While Iowa's 2nd has generally been competitive turf, the GOP's complete control of state government gives legislators the chance to draw up friendlier lines for Miller-Meeks next year. Under state law, a nonpartisan agency proposes maps to the legislature, but while lawmakers always adopted them in prior decades when government control was divided, Republicans now can simply reject the agency's proposals and implement their own gerrymanders.
● IL-13: Former Biden administration official Nikki Budzinski, who'd reportedly been preparing a run, launched a campaign against Republican Rep. Rodney Davis on Tuesday. Budzinski is politically well-connected: She recently stepped down as chief of staff at the Office of Management and Budget and prior to that served as a top adviser to Gov. J.B. Pritzker. She also has a long history in the labor movement and managed labor outreach for Hillary Clinton's 2016 presidential campaign.
Budzinski joins a primary field that already includes financial planner David Palmer. The biggest question, though, is how Democrats in the legislature will redraw the swingy 13th District, which could be made decidedly bluer.
● TX-23: Businessman Raul Reyes, who narrowly lost last year's Republican primary in Texas' 23rd Congressional District, says he's considering a rematch with the ultimate winner of that race, Rep. Tony Gonzales. In a statement, Reyes complained about Gonzales' various apostasies, including his vote for a commission to investigate the Jan. 6 insurrection at the Capitol, and charged that the congressman's "number one priority is to help illegal aliens come into the country."
Gonzales had Donald Trump's endorsement and was the favorite of the party establishment, but the little-regarded Reyes made it a race in part thanks to the support of Ted Cruz. Gonzalez wound up winning by just 45 votes in a runoff after leading 28-23 in the first round of voting (strangely, Reyes claimed in his press release that he "came within seven votes" of victory, even though official results confirm the 45-vote margin). But because Reyes pursued a recount, the result wasn't final until five weeks later, hampering Gonzales' finances.
Despite the prolonged nomination battle, though, Gonzales wound up prevailing over Democrat Gina Ortiz Jones 51-47, aided by a sizable swing to the right among Latino voters.
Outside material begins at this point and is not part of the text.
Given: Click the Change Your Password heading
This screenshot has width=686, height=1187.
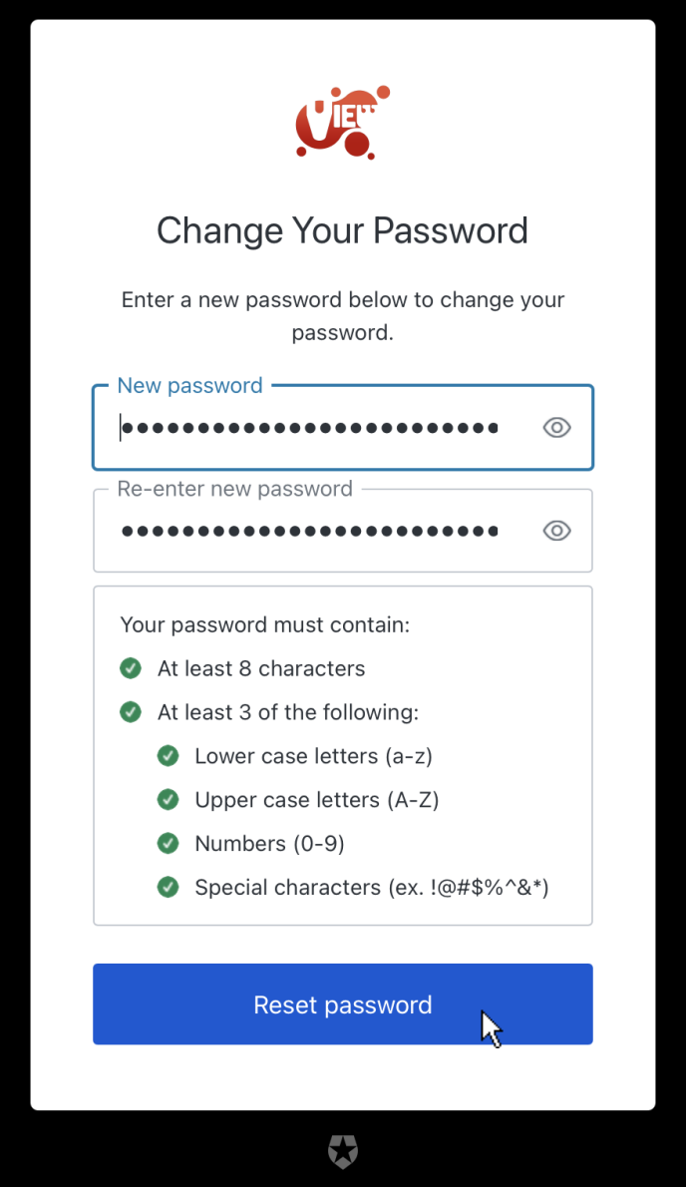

One notable Democrat, Marine veteran John Lira, has announced a bid for this sprawling rural district that stretches along the Mexico border from San Antonio west to the El Paso area, though Republican state lawmakers are apt to try to make it redder next year.
Mayors
● Atlanta, GA Mayor: Attorney Sharon Gay is up with what appears to be the first TV ad from anyone ahead of the crowded November nonpartisan primary, and the Atlanta Journal-Constitution reports that the size of the buy is $300,000.
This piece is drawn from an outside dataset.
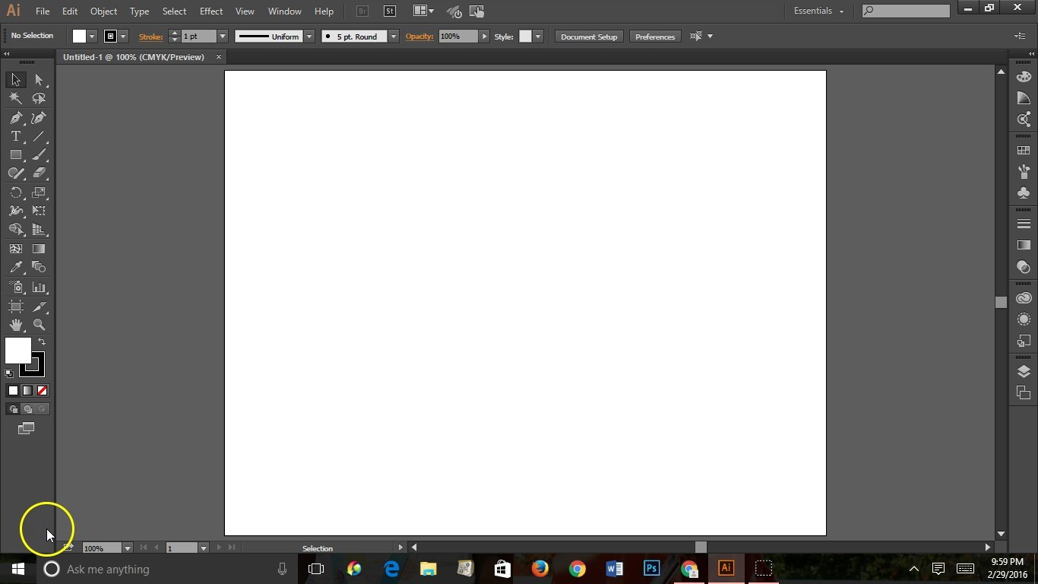1038x584 pixels.
Task: Select the Pen tool
Action: coord(15,118)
The spot stars a neighborhood leader named David Patton, who describes how the housing project Perry Homes was once "full of violent crime and drugs." He then extols Gay for helping build a new community called West Highlands in its place, which brought down crime. "At the heart of it, Sharon was fighting inequity," Patton says, adding, "She demanded affordable places for people to live, and real neighborhood investment."
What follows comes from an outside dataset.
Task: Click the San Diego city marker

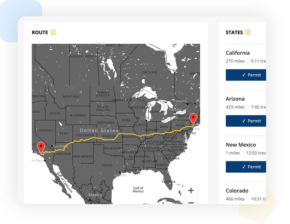Action: coord(45,161)
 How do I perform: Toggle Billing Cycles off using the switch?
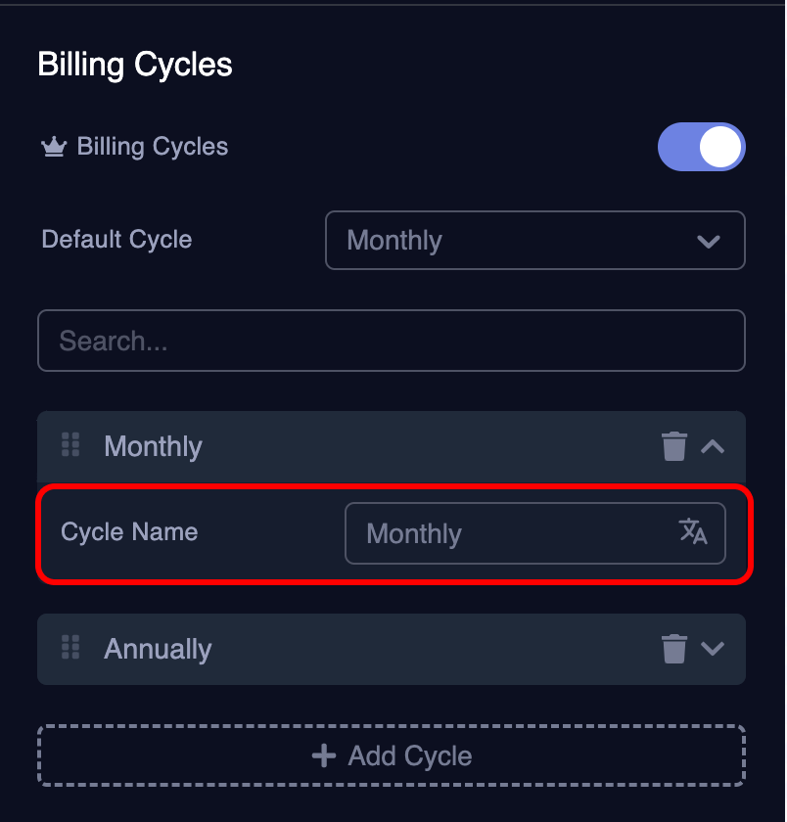coord(702,147)
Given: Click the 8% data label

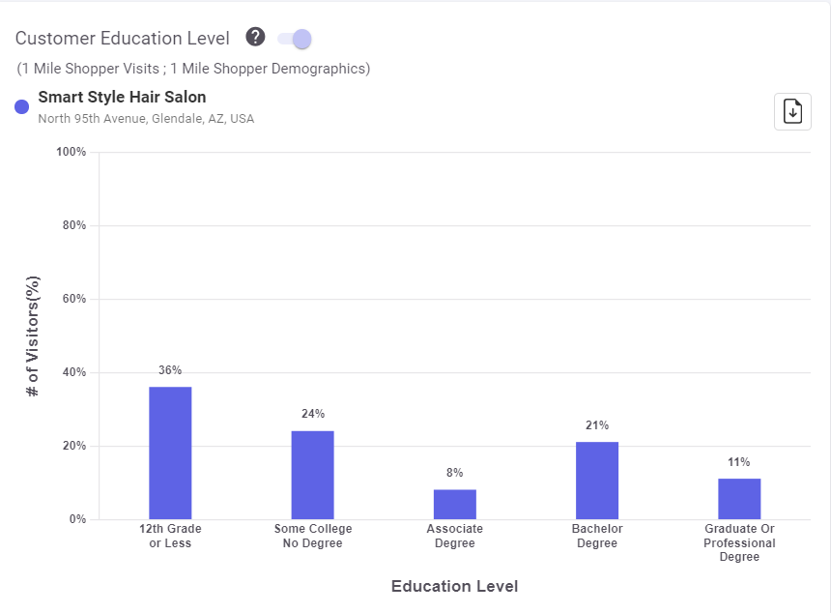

● Boston, MA Mayor: City Councilor Annissa Essaibi George has released an internal poll from Change Research, which is the first survey we've seen of this race in nearly two months, that shows her fighting for the important second-place spot in the Sept. 14 nonpartisan primary.
Fellow City Councilor Michelle Wu takes a strong first with 27%, while Essaibi George and Acting Mayor Kim Janey are deadlocked 15-15 for the second spot in the November general election. Another member of the City Council, Andrea Campbell, is at 10%, while former city cabinet member John Barros brings up the rear with 5%.